History suggests the answer is a big fat, “forget about it!”
In the Nevada desert, the U.S. government was detonating a tactical nuclear weapon to keep ahead of the rival Soviets in the Cold War.
In New Jersey, a trotter named “Curtain Time” upset the chalk to take the fourth race at Garden State Park in Camden. About an hour later, “Excise Tax” rewarded that same chalk with a win in the eighth and final race of the day.
The date was October 31, 1951.
The next day the U.S. government detonated another nuclear bomb, this time over the business of bookmaking.
On November 1, 1951, a 10 percent federal excise tax on bookmaker handle became effective. For a brief period, the curtain fell on bookmaking throughout the country.

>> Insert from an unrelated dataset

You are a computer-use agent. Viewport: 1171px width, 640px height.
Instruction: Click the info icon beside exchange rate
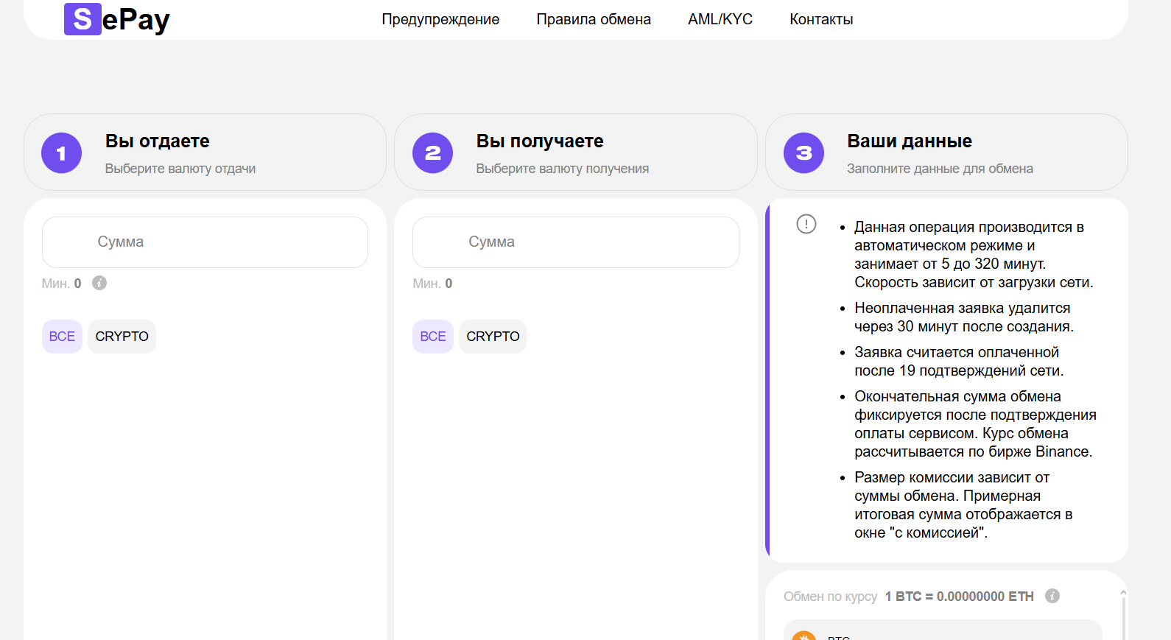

In Nevada, regulators at the state tax commission told bookmakers to pass the new tax burden on to their customers, the majority of which played horses. Instead, 20 of the 22 licensed turf clubs immediately closed their doors. The two in Reno that stayed open admitted players would not “kick in with the federal tax for very long.”
In Akron, Ohio, a pie-in-the-sky thinking newspaperman pitched a business model under which the bookies would pay the tax on losing-bet handle and horse players would pay the tax on winning-bet handle. A bookmaker with his feet firmly on the ground in the real world told him the players would not “hold still for it.”
In New York, legendary columnist Jimmy Cannon asked one of the bookmakers he respected most (probably Frank Erickson) if his customers might pick up his tax tab. The bookmaker told Cannon the horse players were “the stingiest of human beings.”
“Players love money just because it’s money,” the bookmaker said. “Give a player a million dollars to their name and they’ll still eat a hot dog for a banquet.”
For these reasons, if any bookie makes a line on the percentage of DraftKings’ customers that will pay DK’s taxes, give me the under.
Perhaps you are thinking I am just one of those stingy players of which Cannon’s bookmaker spoke.
It is true that I do not have any sympathy for DraftKings or any other bookmaker that now must bear crushing tax burdens in New York, Illinois, and Pennsylvania. If my bookmaker (FanDuel, not DraftKings) ever tries to claw back winnings to pay its tax burden here in Ohio, I simply will exercise my right to stop loaning it my money. I will find another bookmaker that does not expect me to subsidize its business. Or I will not bet. I lived 55 years here without licensed bookies. I enjoy an occasional wager and intensely handicapping the NFL. But the 11-to-10 is already brutal enough. If I have to pay the bookie even when I win, that takes all the fun out of winning. So, as Taylor Swift sings, I am not ever, ever, ever getting together with a bookmaker that demands I pay its taxes.
Moreover, as I set out in detail in my forthcoming book, Bookmakers vs. Ball Owners: Behind the Demolition of the U.S. Ban on Honorable Sports Betting and Bookmaking, these confiscatory state tax rates would not exist if the ball owners still had their right to exclude under PASPA. If the bookmakers had worked patiently to acquire the ball owners’ voluntary waiver of their right to enforce their right to exclude, the underlying right to exclude would still exist. In partnership with the ball owners, the bookmakers could use it as a shield against confiscation of their income.
But that is not what happened. The bookmakers gleefully destroyed the right to exclude shield. Now, the right to exclude state tax code writers and collectors from confiscating income is as fictional as a ring in one of those quest movies.
There is nothing—NOTHING!!–about this development that surprises me. I saw it ALL coming even before the Supreme Court blew up the PASPA dam.
A shield provides cover. The bookmakers won the PASPA battle. But due to their shortsightedness, they did not cover.
Like Pete Axthelm, I cannot stand being around a team that did not cover and thinks it won.
So, pay your own taxes, DraftKings. Or show a little respect for the players and just go away like the honorable bookies did in 1951.